# [Given exercise]
Show each line of the rows below that contains the word "height", copying every such line in full.

# [The records]
* * * *

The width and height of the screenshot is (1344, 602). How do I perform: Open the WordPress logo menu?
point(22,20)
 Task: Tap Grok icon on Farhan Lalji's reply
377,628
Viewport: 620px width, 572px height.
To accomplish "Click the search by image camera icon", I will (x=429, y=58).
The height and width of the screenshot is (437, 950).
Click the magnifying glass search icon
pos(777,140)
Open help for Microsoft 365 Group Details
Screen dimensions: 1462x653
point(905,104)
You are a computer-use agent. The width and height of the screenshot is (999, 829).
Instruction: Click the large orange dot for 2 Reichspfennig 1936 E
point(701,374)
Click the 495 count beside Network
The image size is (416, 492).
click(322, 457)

* * * *

# [The response]
The width and height of the screenshot is (1344, 602). How do I perform: Open the WordPress logo menu?
Viewport: 620px width, 572px height.
The height and width of the screenshot is (437, 950).
You are a computer-use agent. The width and height of the screenshot is (999, 829).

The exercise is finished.